Remix.run Logo
dataflow 6 days ago

Beginner(?) question: why is the model

  map<term_id, 
      list<pair<document_id, positions_idx>>
     > inverted_index;
and not

  map<term_id, 
      map<document_id, list<positions_idx>>
     > inverted_index;
(or using set<> in lieu of list<> as appropriate)?
marginalia_nu 6 days ago | parent [-]

This is to be seen as metaphorical to give a mental model for the actual data structures on disk so there's some tradeoff to finding the most accurate metaphor for what is happening.

I actually think you are right, list<pair<...>> is a bit of a weird choice that doesn't quite convey the data structures quite well. Map is better.

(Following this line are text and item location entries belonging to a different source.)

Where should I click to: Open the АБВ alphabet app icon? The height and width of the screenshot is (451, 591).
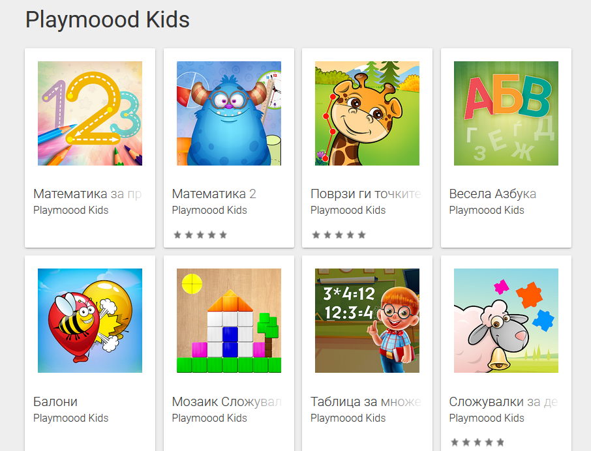(506, 113)
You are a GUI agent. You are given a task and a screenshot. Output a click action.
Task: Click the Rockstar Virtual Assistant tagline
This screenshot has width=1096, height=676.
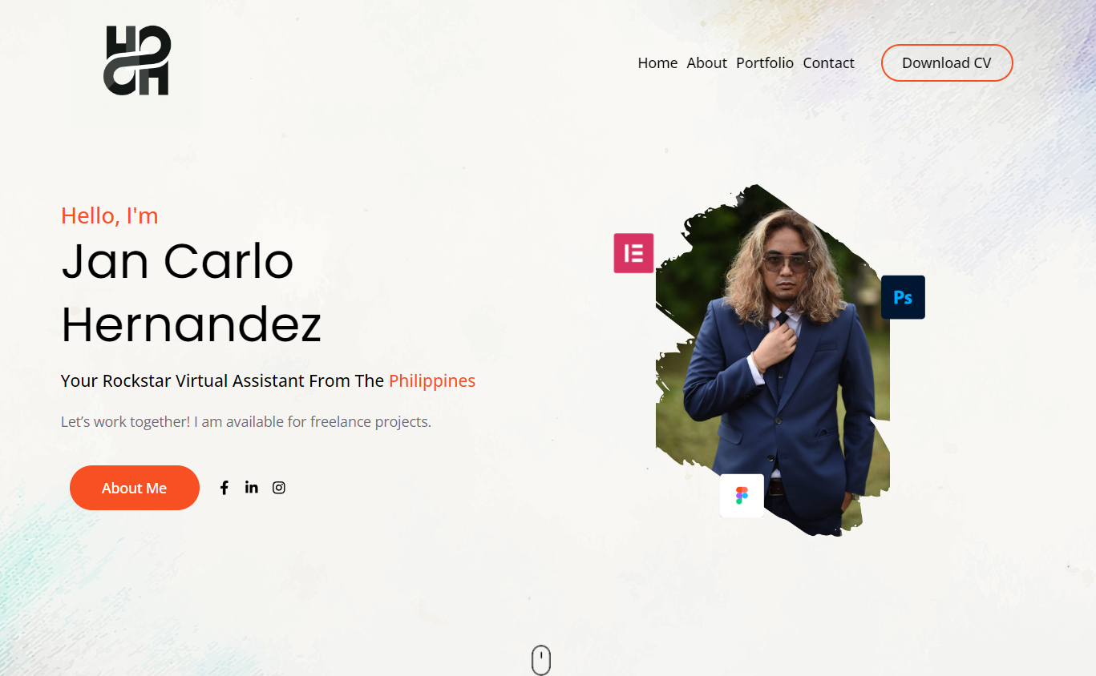point(269,381)
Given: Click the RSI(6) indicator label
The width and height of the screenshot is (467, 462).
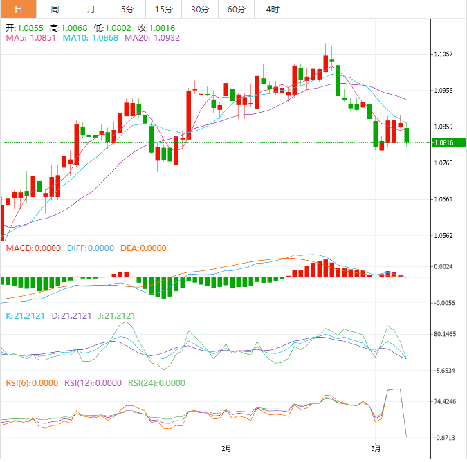Looking at the screenshot, I should [32, 382].
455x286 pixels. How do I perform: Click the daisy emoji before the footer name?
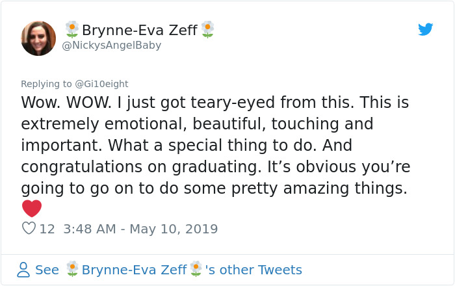72,269
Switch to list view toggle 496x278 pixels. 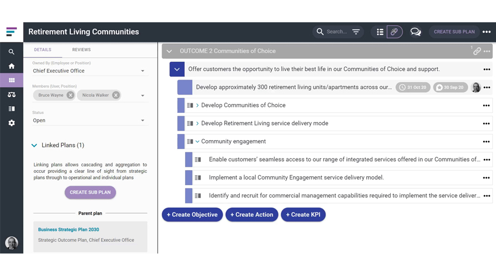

The most accurate thing would probably be something like map<term_id, map<document_id, pair<document_id, positions_idx>>>, but I corrected it to just a map<document_id, positions_idx> to avoid making things too confusing.

ch33zer 6 days ago | parent [-]

Currently it looks like this:

    map<term_id, 
      map<pair<document_id, positions_idx>>
      inverted_index;
list<positions> positions;

Think you also meant to remove the pair in map<pair>?

marginalia_nu 6 days ago | parent [-]

Haha, apparently very hard to get this right. Fixed again.